VPFFT++ is written in C++ and uses GNU Make to reduce external dependency requirements for building it. It is claimed to have implemented parallelization through MPI and OpenMP, though no traces of OpenMP usage were at time present in the source code.
It depends on two open source libraries:
- FFTW (“Fastest Fourier Transform in the West”) - which is probably one of the best-named pieces of software ever! - a C subroutine library for computing the Discrete Fourier Transform (DFT) in a multidimensional space, of arbitrary input size and of both real and complex data
- Eigen - a C++ template library for linear algebra: matrices, vectors, numerical solvers and related algorithms.
Very cool slides of a presentation on VPFFT++ can be found here
Full disclaimer: I never really understood what the algorithm accomplishes. I am no expert in VPFFT, nor in material modelling. My task was to just analyze the software and try to improve its efficiency in MareNostrum3.
At the time I started the analysis, VPFFT++’s latest version only had support for OpenMP, with a hardcoded limit of 8 threads doing work. Damn! I can’t use it either, I thought. However, I got lucky! After contacting the author (a big thanks to Frankie Li from LLNL), he kindly and swiftly updated the repository with a MPI version (while at the same time dropping OpenMP support). I can live without OpenMP. Let’s give it a shot!

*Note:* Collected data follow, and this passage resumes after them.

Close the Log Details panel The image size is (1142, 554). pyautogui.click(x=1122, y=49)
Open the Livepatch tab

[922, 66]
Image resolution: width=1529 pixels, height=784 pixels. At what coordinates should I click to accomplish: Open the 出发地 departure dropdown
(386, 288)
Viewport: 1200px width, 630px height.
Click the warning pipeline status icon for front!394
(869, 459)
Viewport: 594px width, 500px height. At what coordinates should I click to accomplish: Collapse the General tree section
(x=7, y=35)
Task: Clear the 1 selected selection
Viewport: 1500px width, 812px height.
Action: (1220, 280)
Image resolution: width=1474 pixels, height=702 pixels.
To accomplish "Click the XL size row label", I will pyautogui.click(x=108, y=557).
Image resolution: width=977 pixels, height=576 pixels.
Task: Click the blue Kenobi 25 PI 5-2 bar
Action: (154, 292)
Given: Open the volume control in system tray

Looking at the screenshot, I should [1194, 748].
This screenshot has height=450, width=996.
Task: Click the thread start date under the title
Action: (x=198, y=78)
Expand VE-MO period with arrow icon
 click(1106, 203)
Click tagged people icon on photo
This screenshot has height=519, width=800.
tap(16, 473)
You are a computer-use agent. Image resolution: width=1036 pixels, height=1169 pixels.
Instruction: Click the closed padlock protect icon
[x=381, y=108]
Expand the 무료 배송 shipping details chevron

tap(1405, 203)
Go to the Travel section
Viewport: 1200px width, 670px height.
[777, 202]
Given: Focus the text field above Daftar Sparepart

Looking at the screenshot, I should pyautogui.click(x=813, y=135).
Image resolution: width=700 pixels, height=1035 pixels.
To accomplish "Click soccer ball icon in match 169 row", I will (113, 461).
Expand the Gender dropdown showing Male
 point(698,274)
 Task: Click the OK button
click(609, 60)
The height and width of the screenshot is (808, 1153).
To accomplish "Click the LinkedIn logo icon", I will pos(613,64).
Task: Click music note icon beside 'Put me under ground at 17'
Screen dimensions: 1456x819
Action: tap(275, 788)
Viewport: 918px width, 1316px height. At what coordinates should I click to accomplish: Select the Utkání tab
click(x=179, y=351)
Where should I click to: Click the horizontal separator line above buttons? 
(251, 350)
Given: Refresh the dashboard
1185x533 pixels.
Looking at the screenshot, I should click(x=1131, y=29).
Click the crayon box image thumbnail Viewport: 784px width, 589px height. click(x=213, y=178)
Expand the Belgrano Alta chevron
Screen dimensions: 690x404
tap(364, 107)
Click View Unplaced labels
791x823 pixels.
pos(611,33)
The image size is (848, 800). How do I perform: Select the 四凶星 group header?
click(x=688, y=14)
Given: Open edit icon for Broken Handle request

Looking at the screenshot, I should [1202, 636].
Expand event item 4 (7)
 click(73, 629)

|First version of VPFFT++ on two nodes, one process per node, default view|
|Updated version of VPFFT++ on 16 nodes, one process per node, MPI calls view|
So, the problem is internally represented as a 3D matrix, and split along its X axis in equal-length chunks (that is, if the length in X axis is divisible by the number of processes), each to be assigned to a specific process. The application itself does not really accept the problem parameters upon execution - all of them are hardcoded(!), and the ones that come by default end up generating a runtime error if compiled with the debug option. However, the production version does not perform sanity checks and runs fine (although the application results might lose their significance completely).
In order to tweak the behavior of the application, several parameters that correspond to the problem to be solved must be tweaked in the source code itself:
- Matrix size: by default is
16x16x16. This was tweaked to be up to 256x256x256 due to some processes being idle at high process counts. Matrixes bigger than
256x256x256are too big to fit in MareNostrum III nodes’ memory. If we require more workers, one may increase the X dimension while reducing the Y and Z lengths. This may be a problem if one requires a matrix that doesn’t fit in memory.
- Number of Iterations: This indicates the number of (inner) iterations to be ran per time step. By default, the value is
- Number of Time Steps: The number of strain steps to simulate. This value controls how many outer iterations are performed. By default, the value is 100.
- Time Step, which is domain-specific, has a default value of
3E-2. This represents the simulation duration of each strain simulation step. It might influence the number of iterations indirectly, by influencing the result of each iteration, by lowering the iteration error (see next parameter).
- Convergence Epsilon represents a lower boundary on each strain ste, which is also domain-specific. If the Stress Error or Strain Rate Error values go below this Epsilon, the strain step ends, ignoring the number of iterations aforementioned. This value is kept to its default of
As stated before, the algorithm is composed of iterations at two levels - an outer loop, and an inner loop. We will call each iteration of the outer loop a time step simulation - I will use both definitions interchangeably.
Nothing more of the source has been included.